Several residents of the area who were questioned about Kolbeck said they had never seen the man before, although Mrs. Kolbeck was known to them as "M.J." and seemed to be a good, friendly neighbor who lived quietly on the nearly 250 acre farm. The property was purchased roughly eight months ago after it was posted for sale on the Internet, he reported.
After Kolbeck's identity had been established, Sheriff Roberts said he immediately left the coroner's office and returned to the farm to further discuss the case with Mrs. Kolbeck. "Once we got there she was already gone," he said, adding her sudden departure was not considered an effort to elude law enforcement or further investigation.
Roberts said the woman had expressed concerns about members of the media disturbing her grieving family as part of their efforts to report about her husband's death, adding the case appears to be of greater interest in Arkansas than it is in this area.
The sheriff said any charges that might be filed against Mrs. Kolbeck will be determined by officials in Arkansas.

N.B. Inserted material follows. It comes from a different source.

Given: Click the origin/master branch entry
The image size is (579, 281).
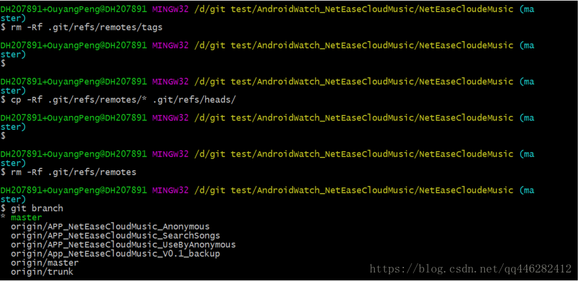Looking at the screenshot, I should click(x=45, y=263).
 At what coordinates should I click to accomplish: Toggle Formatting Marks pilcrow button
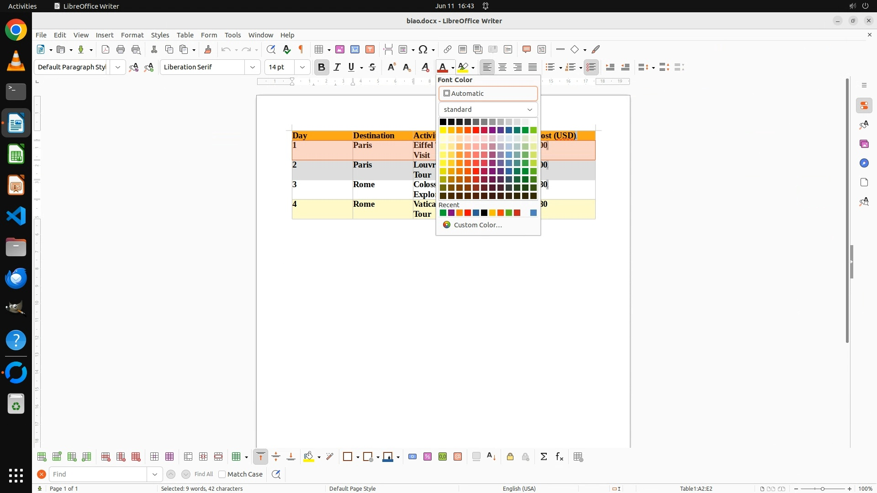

"The FBI said they had no warrants or charges against Jennifer Kolbeck," he said. "As far as her providing false information we are not expecting to file any charges."
Roberts said the Kolbeck's had four children between them, and reported three adult and four juvenile children were known to be residing at the farm property in Blaine, including an 18-year-old male who was responsible for the family's livestock.
Upon close examination, the sheriff said there was "nothing to show there was any danger" to the children or to indicate in any way that the Blaine property was going to be used in connection with any church or cult activity.
Social service workers in Arkansas have forwarded their information to case workers in Kentucky who have already initiated interviews with family members to determine if any of the children at the residence were mistreated, the sheriff reported.
Roberts said he suspects Kolbeck's death was directly related to his status as one of the FBI's most wanted fugitives.
"I'm sure looking over your shoulder every day is going to take a toll on your health," he concluded.